Aggregate Demand and Aggregate Supply
This chapter introduces the Aggregate Demand/Aggregate Supply model of macroeconomics. Read the introduction and Section 1 to learn about Aggregate Demand and the three effects (weath, interest rate, and international trade) that cause the downward slope. Recall the difference between quantity demanded and demand - the same logic applies to Aggregate Demand. Identify the variables that change (shift) the Aggregate Demand curve. Read this chapter and attempt the "Try It" exercises. You will revisit certain sections of the chapter later in this unit.
Recessionary and Inflationary Gaps and Long-Run Macroeconomic Equilibrium
Case in Point: This Time Is Different, Or Is It?
In an analysis that spans 66 countries over nearly eight centuries, economists Carmen Reinhart and Kenneth Rogoff investigate hundreds of financial crises and the economic busts each leaves in its wake. With a database that includes crisis episodes that go back as far as 12th-century China and medieval Europe and continue until the financial crisis of 2007–2008, the authors look at the patterns of economic behavior that characterize the periods leading up to financial crises and the patterns that characterize the recoveries.

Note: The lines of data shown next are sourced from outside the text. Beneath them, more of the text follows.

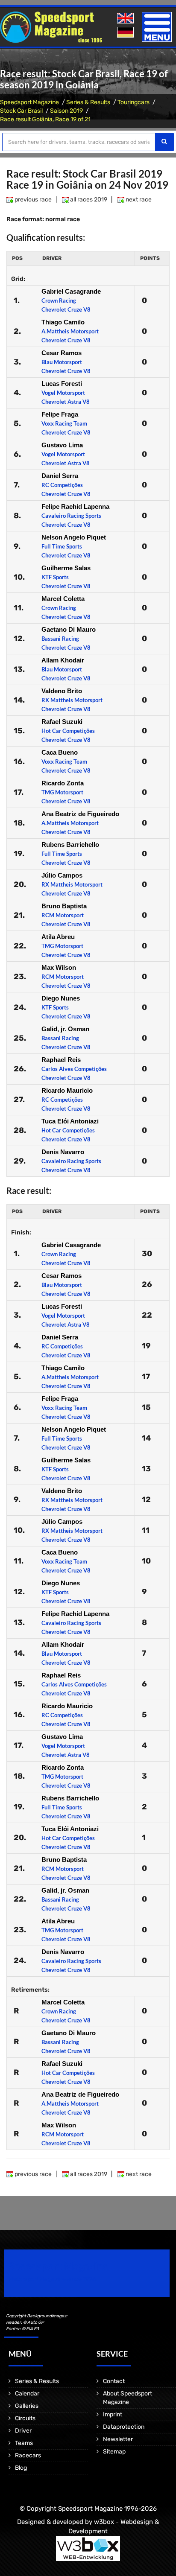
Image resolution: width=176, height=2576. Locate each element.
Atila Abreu (58, 936)
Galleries (26, 2406)
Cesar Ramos (61, 352)
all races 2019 (88, 199)
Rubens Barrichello (70, 844)
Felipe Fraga (59, 414)
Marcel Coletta (63, 598)
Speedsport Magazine (29, 102)
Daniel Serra (59, 475)
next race (138, 199)
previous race (32, 199)
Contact (114, 2381)
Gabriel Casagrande (71, 291)
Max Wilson (58, 967)
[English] (126, 18)
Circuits (25, 2418)
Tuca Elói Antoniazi (70, 1121)
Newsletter (118, 2439)
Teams (24, 2443)
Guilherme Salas (66, 568)
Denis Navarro (62, 1151)
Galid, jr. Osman (65, 1029)
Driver (23, 2430)
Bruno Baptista (64, 906)
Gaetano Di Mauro (68, 629)
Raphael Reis (61, 1059)
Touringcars (133, 102)
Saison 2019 (66, 110)
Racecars (28, 2455)
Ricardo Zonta (62, 783)
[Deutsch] (126, 32)
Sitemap (114, 2451)
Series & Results (88, 102)
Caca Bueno (59, 752)
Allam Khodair (62, 660)
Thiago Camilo (63, 322)
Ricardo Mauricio (67, 1090)
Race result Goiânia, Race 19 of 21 (45, 119)
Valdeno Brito (61, 690)
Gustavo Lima (62, 445)
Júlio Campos (61, 875)
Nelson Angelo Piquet (73, 537)
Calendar (27, 2393)
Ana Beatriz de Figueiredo (80, 813)
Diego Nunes (60, 998)
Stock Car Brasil (21, 110)
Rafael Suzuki (61, 721)
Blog (21, 2467)
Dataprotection (123, 2426)
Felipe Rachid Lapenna (75, 506)
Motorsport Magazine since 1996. (53, 2279)
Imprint (112, 2414)
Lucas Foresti (61, 383)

They argue that looking over a long period of history is necessary because financial crises are "rare" events. Financial crises occur at varying intervals, and researchers studying a period of 25 years or so may not encounter the equivalent of a 100-year, category 5 hurricane that hits a major, low-lying city with a faulty levee system.
In general, such crises follow periods of relative economic calm. For example, the period in the United States from the mid-1980s until 2007 was often referred to as the Great Moderation. During such periods, inflationary and recessionary gaps may occur, but they are relatively small and short-lived. Societies begin to feel that they have tamed the business cycle, that policy makers have gotten smarter, and that moderation will continue.
But then it happens. The accumulation of too much debt by governments, businesses, or consumers leads to a financial meltdown. As housing prices are run up, for example, people tend to find ways to justify their heavy borrowing and to rationalize the ascent in prices: Demographics have changed; mortgage terms have improved; the regulation we have put in place is better this time; it's better to buy now, before prices go up even more; housing prices won't fall. Memories of the last crisis fade. "This time is different," they argue.
But Reinhart and Rogoff provide convincing evidence that "this time" is usually not different. Large-scale debt buildups lead to crises of confidence, and a financial crisis ensues. The aftermath is typically a severe and prolonged recessionary gap. On average, they find the following to be true:
- The collapse in asset market prices is large and long-lasting. Housing prices decline an average of 35% over 6 years, and stock prices decline an average of 56% over 3.5 years.
- Peak-to-trough GDP falls 9% on average, and the recession averages 2 years in length.
- The unemployment rate rises 7 percentage points over a 4-year period.
- Government debt swells due to bailout costs and, more importantly, because tax revenues fall off due to lower GDP.
- V-shaped recoveries in stock prices are more common than V-shaped recoveries in housing prices or employment.
To what extent is the financial crisis of the late 2000s likely to follow this typical pattern? The authors argue that experience with expansionary fiscal policy in such circumstances is actually quite limited. Most often, governments are shut out of borrowing markets when crises hit. Japan's government explicitly tried to implement fiscal stimulus, but the authors warn against drawing conclusions from one such example. The authors caution that governments should weigh any potential benefit of fiscal stimulus against the problem of higher public debt. They also note that central banks in 2007–2008 acted quickly and aggressively with expansionary monetary policies. But, they caution against "push[ing] too far the conceit that we are smarter than our predecessors". The global nature of the current situation only adds to the difficulty of recovering fully.
There was a company failure around 15 years ago that looked like a big deal at the time, but now seems like little more than a blip. The authors quote a trader who, during this event, presciently remarked, "More money has been lost because of four words than at the point of a gun. Those words are 'This time is different'".